Technologies used in Big Data
- Cloud computing: Cloud computing is delivering the computer services over the internet. User can access the application as utilities over the internet. Example: Yahoo, Gmail, Hotmail etc. In 2006 Amazon is the first who provide the first public cloud.
- HADOOP: HADOOP means High Availability distributed Object Oriented Platform. It is a framework for the Big Data.
Two modules of Hadoop
- MapReduce: MapReduce is a parallel programming. It helps in processing the massive data on large clusters of commodity hardware. Data includes structured, unstructured and semi structured data.
- HDFS: HDFS means Hadoop distributed File system. It is used to stroe and process the datasets.
Tools of Hadoop
- Sqoop: it is used for data transfer from Hadoop and Hive and import export of data between HDFS and RDMS.
- Pig: data manipulation operations are performed under Hadoop by using Pig. Pig is a data flow high level language.

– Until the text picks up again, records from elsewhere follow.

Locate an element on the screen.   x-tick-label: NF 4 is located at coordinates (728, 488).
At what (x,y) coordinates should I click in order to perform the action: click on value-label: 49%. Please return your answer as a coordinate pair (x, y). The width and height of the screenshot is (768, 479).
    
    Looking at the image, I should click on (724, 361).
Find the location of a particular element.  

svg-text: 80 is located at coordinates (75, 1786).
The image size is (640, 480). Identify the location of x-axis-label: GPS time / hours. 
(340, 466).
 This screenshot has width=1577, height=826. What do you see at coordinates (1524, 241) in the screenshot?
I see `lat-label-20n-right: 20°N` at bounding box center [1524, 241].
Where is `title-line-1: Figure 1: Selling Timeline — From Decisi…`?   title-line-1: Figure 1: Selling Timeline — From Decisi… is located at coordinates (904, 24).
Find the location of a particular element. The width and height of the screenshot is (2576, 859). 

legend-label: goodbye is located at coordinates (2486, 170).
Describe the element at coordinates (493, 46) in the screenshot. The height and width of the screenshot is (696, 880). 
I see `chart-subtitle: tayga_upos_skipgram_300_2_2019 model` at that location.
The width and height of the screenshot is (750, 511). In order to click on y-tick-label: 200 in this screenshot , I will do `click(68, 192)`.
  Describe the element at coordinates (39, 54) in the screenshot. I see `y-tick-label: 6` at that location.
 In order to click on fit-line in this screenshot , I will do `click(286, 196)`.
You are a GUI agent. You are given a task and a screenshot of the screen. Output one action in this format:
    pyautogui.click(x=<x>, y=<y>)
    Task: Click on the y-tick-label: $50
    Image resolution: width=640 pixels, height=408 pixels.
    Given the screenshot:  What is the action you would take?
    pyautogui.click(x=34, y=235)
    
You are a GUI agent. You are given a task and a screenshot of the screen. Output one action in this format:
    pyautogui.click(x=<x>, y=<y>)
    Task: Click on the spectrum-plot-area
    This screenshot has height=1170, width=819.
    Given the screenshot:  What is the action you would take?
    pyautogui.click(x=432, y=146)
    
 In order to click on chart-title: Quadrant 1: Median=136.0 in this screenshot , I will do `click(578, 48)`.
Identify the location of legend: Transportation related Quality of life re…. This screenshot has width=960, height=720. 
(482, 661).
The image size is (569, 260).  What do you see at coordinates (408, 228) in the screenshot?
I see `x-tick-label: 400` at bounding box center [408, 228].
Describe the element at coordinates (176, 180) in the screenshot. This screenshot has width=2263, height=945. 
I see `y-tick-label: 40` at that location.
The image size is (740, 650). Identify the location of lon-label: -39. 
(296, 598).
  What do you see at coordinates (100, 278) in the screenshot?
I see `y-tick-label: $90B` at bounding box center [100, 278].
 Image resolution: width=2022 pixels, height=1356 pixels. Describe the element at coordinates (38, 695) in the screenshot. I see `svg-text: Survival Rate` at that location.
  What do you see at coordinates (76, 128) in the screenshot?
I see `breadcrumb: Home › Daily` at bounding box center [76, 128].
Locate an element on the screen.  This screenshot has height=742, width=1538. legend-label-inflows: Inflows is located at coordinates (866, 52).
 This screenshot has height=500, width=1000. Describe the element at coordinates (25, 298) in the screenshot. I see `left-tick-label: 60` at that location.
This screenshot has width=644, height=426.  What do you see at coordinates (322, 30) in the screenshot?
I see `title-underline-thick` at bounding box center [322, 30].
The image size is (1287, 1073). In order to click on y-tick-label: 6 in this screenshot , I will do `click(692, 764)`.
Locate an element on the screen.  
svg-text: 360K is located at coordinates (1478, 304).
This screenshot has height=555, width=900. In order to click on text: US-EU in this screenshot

- Hive: it process HDFS data in Hadoop. It runs on the top of the Hadoop. And firstly used in Data mining purpose.
- Predictive Analytics: As the name suggest predictive means prediction about the future. That means analytics which makes the prediction about the future that what will be going to happen in the future. It will help to predict the uncertainties of business so that they can improve their performance and risk factor.
- NoSQL: NoSQL means non relational or non SQL database. Basically NoSQL used to handle the unstructured data. It is open source database for Big data and it stored the massive data like unstructured data in no particular schema. Introduced in 1960 and get famous in 21st century after used by the most popular website Facebook, Google etc.
- Search and Knowledge discovery: It will first search then collects the information find out the knowledge after that it will delivers the context. It is a useful technology sources for information is API, streams etc.
- Data virtualization: In data virtualization data is retrieved and manipulated. It is processed in real time or near real time basis.
- Data Integration: Amazon Elastic MapReduce
- Big data in EXCEL: Microsoft HDinsight connected with big data store. We can connect data stored in Hadoop using EXCEL 13
- Presto: Facebook developed Presto which is a query engine. It can easily and quickly retrieve the data.